The portrayed example is the following: the Earth, with mass ##\text{M}_E##, undergoes a circular orbit around the Sun (which is not a bad approximation at all, as the eccentricity of the Earth is ##0.0167##), with mass ##\text{M}_\odot##.

Newtonian mechanics tells us that the gravitational force must equal to the centripetal one. Thus we get

\begin{equation*}
F_g = F_c \Rightarrow \frac{\text{G} \text{M}_\odot \text{M}_E}{r^2} = \frac{\text{M}_E v_E^2}{r} \Rightarrow v_E^2 = \frac{\text{G}\text{M}_\odot}{r}
\end{equation*}

Where ##r## is the distance between the Sun and the Earth (which is the definition of Astronomical Unit)
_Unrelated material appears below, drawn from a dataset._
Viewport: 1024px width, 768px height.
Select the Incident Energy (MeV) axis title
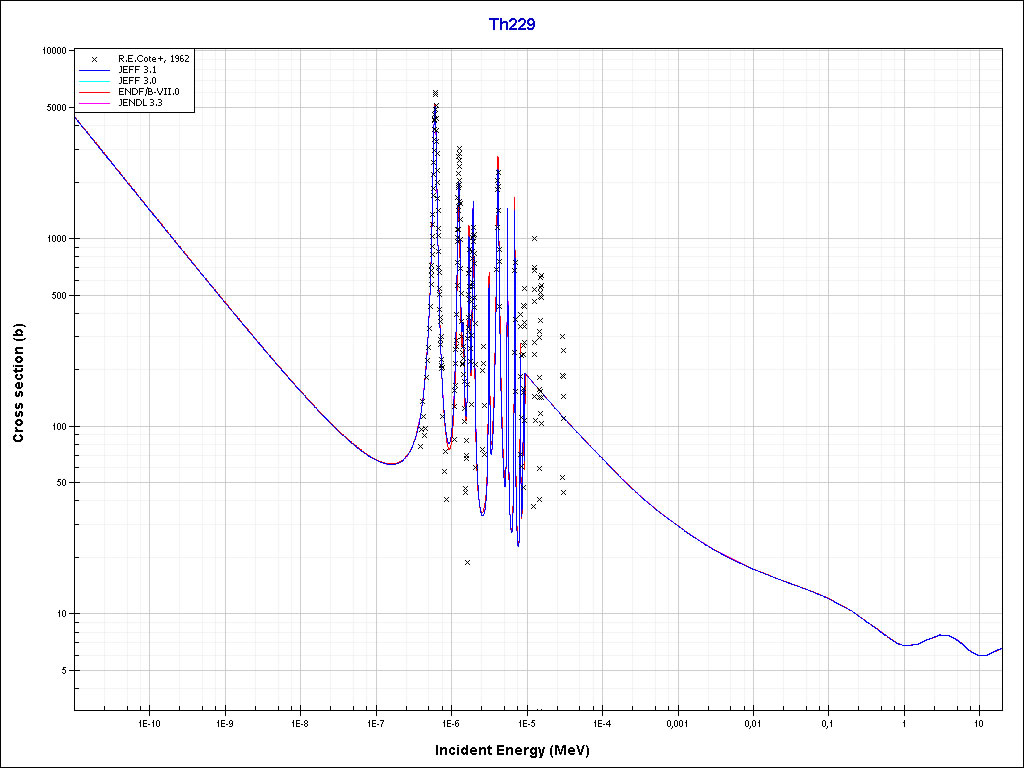pos(519,750)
But recall that we are interested in comparing ##v## with ##c##. Thus we multiply both sides by ##1/c^2## i.e.

\begin{equation*}
\left(\frac{v_E}{c}\right)^2 = \frac{\text{G}\text{M}_\odot}{rc^2}
\end{equation*}

Plugging the following constants into it

\begin{equation*}
\text{G}=6.674 \times 10^{-11} m^3 Kg^{-1} s^{-2}
\end{equation*}

\begin{equation*}
\text{M}_\odot = 1.988 \times 10^{30} Kg
\end{equation*}

\begin{equation*}
r=1\text{AU}=1.496\times 10^{11} m
\end{equation*}

\begin{equation*}
c=2.998\times 10^{8} m/s
\end{equation*}

Indeed yields

\begin{equation*}
\left(\frac{v_E}{c}\right)^2 \sim \frac{10^{19}}{10^{27}} = 10^{-8}
\end{equation*}

Which is way off ##1##, so Newtonian Mechanics applies in this example.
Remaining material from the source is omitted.